● **Tasks and exercises**
#1 In what year was the first of the Maine Seacoast Mission's ships named Sunbeam commissioned, according to the Mission history?
#2 Reproduce, word for word, the stretch of the Mission history from "From the beginning, the" through "and art exhibits.".

● **Extracted text**
“To sail a sloop…from Kittery Point to Quoddy Head, in all kinds of weather, is not a small undertaking. To…call on families on isolated islands, visit the lightkeepers and the lifesaving stations, is a task of greater magnitude.”
– First Annual Report, Maine Sea Coast Missionary Society, 1906
The Maine Seacoast Mission took on its “task of greater magnitude” when two Mount Desert Island pastors and brothers, Alexander and Angus MacDonald, first sailed a small sloop called Hope to islands and lighthouses along the Maine coast, intent on relieving the desolate conditions they often found there. As a pastor in Bar Harbor, Angus was connected to many of the wealthy rusticators of Mount Desert Island. He successfully solicited their help in funding the Hope and its charitable endeavors, and the Maine Seacoast Mission was born in 1905.
From the start, the Mission provided access to medical and dental care, spiritual support, education, and crisis services. The first of the Mission’s ships named Sunbeam was commissioned in 1912, and it soon began bringing books, supplies, church services, and pastoral care to Maine islands, lighthouses, and the isolated coastal communities of Hancock and Washington counties. The Sunbeam transported the very ill to hospitals, and provided basic health care and vaccinations.
In 1916, the Mission hired a teacher for the children living in the many lighthouses along the coast, and the Sunbeam served as their classroom. In 1918, Sigma Kappa, a sorority founded at Colby College with long ties to the Mission, funded the first of what would come to be thousands of Mission scholarships.
A house and 60 acres of land along the Narraguagus River in Cherryfield were donated to the Mission in 1964, leading to the development of the Weald Bethel site and a permanent center for the Mission’s work in Washington County. The EdGE program, an innovative youth development program, was launched in 2002, and the EdGE building was constructed on the Downeast campus in 2006.
From the beginning, the Mission’s administrative headquarters have been in Bar Harbor. Tristram and Ruth Colket donated their beautiful Bar Harbor home to the Mission in 1972 along with an endowment for its upkeep. Known as Colket Center, this 1902 mansion housed the Mission’s central offices, and served as a venue for the Mission’s Mount Desert Island outreach and weddings, concerts, and art exhibits.
With the blessing of the Colkets, the Mission sold LaRochelle to the Bar Harbor Historical Society in 2019 in order to use funding from the sale to enhance its many programs and to relocate its office to Northeast Harbor. The Mission is a tenant in a larger building complex owned by Mount Desert 365.

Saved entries
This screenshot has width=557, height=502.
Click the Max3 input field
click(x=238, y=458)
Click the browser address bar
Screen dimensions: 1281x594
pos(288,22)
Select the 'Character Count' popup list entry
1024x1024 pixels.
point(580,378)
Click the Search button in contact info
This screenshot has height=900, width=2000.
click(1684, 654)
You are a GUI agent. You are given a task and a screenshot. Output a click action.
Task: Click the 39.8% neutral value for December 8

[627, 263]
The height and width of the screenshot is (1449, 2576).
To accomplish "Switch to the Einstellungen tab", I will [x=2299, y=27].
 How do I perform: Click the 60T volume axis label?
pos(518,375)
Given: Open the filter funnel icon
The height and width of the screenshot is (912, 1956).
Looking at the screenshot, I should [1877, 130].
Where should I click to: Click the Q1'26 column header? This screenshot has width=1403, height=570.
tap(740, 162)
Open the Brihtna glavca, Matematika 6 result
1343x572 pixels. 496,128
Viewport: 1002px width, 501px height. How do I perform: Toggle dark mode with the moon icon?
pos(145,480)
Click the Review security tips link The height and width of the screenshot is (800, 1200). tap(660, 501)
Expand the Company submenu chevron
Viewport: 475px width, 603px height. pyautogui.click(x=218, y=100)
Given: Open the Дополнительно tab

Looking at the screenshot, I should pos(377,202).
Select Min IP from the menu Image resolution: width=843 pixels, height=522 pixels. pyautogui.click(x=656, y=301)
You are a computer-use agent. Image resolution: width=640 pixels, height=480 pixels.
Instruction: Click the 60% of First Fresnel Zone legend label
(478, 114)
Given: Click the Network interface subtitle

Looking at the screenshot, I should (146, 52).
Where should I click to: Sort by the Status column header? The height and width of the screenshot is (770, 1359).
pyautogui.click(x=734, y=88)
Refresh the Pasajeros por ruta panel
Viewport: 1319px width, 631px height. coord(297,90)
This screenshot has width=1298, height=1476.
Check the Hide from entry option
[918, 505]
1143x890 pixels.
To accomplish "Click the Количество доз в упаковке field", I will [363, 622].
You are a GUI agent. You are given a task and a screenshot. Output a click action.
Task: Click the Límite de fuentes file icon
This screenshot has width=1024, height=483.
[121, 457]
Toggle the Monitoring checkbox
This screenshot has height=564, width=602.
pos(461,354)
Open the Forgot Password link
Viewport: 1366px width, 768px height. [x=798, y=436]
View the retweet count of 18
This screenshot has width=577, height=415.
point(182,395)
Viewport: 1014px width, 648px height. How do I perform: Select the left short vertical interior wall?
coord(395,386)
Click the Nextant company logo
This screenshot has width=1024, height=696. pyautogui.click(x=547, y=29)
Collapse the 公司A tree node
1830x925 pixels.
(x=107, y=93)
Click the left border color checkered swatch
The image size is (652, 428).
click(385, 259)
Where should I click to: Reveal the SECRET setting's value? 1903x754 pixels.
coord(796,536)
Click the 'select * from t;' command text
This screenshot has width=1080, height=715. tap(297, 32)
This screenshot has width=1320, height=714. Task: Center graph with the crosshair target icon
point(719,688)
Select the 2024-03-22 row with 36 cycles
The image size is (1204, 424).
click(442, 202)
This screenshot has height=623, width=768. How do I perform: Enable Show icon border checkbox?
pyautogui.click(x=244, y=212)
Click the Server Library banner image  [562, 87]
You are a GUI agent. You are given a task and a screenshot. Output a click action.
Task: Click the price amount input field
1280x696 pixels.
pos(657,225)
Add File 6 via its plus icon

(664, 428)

● **Answers for the exercise**
#1 1912

#2
From the beginning, the Mission’s administrative headquarters have been in Bar Harbor. Tristram and Ruth Colket donated their beautiful Bar Harbor home to the Mission in 1972 along with an endowment for its upkeep. Known as Colket Center, this 1902 mansion housed the Mission’s central offices, and served as a venue for the Mission’s Mount Desert Island outreach and weddings, concerts, and art exhibits.